ボディサイズの全長4530㎜×全幅1840㎜×全高1645㎜は、国産の5ナンバーサイズミニバンに比べ全長は短く車幅はやや広い。致命的ではないが、街中で運転する第一印象は、少しだけフロント周辺の車輌感覚に慎重になりたいと思うかもしれない。
が、その分は居住スペースに活かされている。そう思うと、まあ慣れれば大丈夫かなと思えるレベルなのだ。
特に2列目シートはフロントシートよりも着座位置が高く、130㎜の前後スライド機能と、2パターンのリクライニング機能が採用されている。日本車に比べればアレンジ幅は少ないが、これだけでもかなりの実用性を感じることができる。
さらに2列目シートはベンチタイプではなく、3つの独立したシートを持つ。1座あたりのシート幅はそれぞれ44㎝と広い。例えば中央の人でも、等しく安全かつ快適なスペースが確保される。VW ゴルフ トゥーランでは各シートのサイドが持ちあがり、後席でもサイドサポート性が高いのだが、そのシートを並列に並べても表面が凸凹で、国産ミニバンのようなベンチシート風にもなりきれない。しかもトゥーランの場合中央席の幅も左右に比べ狭い。

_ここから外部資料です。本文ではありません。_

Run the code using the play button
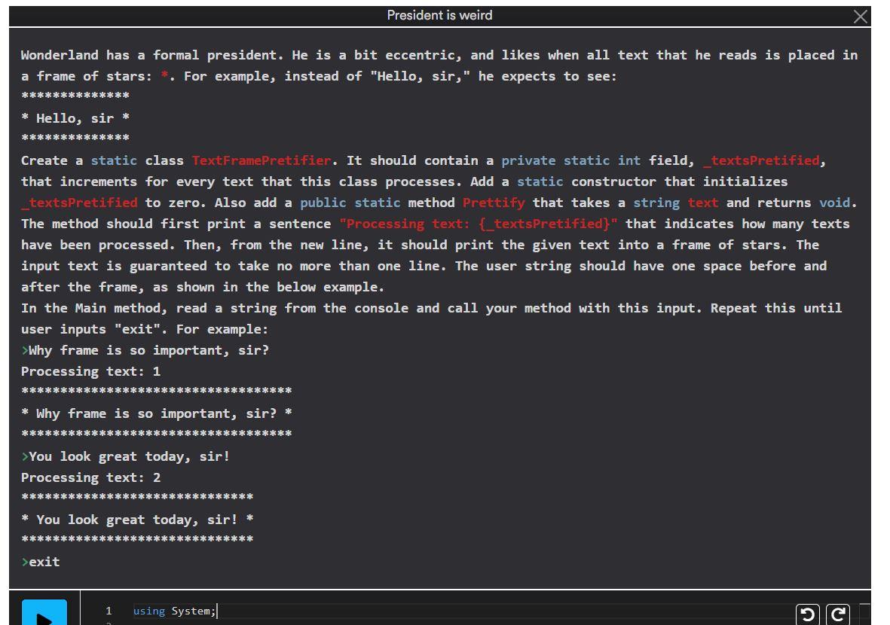Image resolution: width=890 pixels, height=625 pixels. click(43, 616)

一方5008は、トゥーランに比べシート幅自体も広くフラットに近い。腰周りのサポートはトゥーランに劣るが、並列に並べた際にベンチシート風になり、お子さんを寝かせておむつ交換をしたりする際も色々使いやすいだろう。
基本は5名乗車+広大な荷室、の使い方がマッチする
ちなみに2列目シートのお尻のおさまりだが、リクライニング機能を使った際にシート角と同時に座面高もわずかだが変わる。背もたれ角がやや寝るモードのほうが座面も低くなり、お尻の収まりもよいみたいだ。

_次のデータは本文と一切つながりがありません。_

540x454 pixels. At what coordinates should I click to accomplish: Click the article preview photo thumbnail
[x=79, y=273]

3列目は、サイズ的にやはりエマージェンシー的な体を成している。が、2列目のシートスライドを活用し中央位置くらいに移動すれば、身長160cmの私ならば休憩を挟みながらなら長距離も行けると思った。
が、その状態での荷室はネコの額程度になってしまう。基本は5人が快適に乗車し、さらに荷物も十分に搭載できるラゲッジスペースを確保する使い方になるだろう。その場合、2列目シート後ろに荷物を隠すトノカバー(パーセルシェルフ)も取り付けることができる。
3列目シートを格納するとできるフラットなスペースの容量は、パーセルシェルフまでで823リッター、ルーフまで積み込むと1247リッター、2列目シートも畳むと2506リッターになる。
ちなみにフロントの助手席を畳んだ場合の収納長は、最大で2760mm。2列目のシートがそれぞれに独立していることで、アレンジの幅がさらに広がる。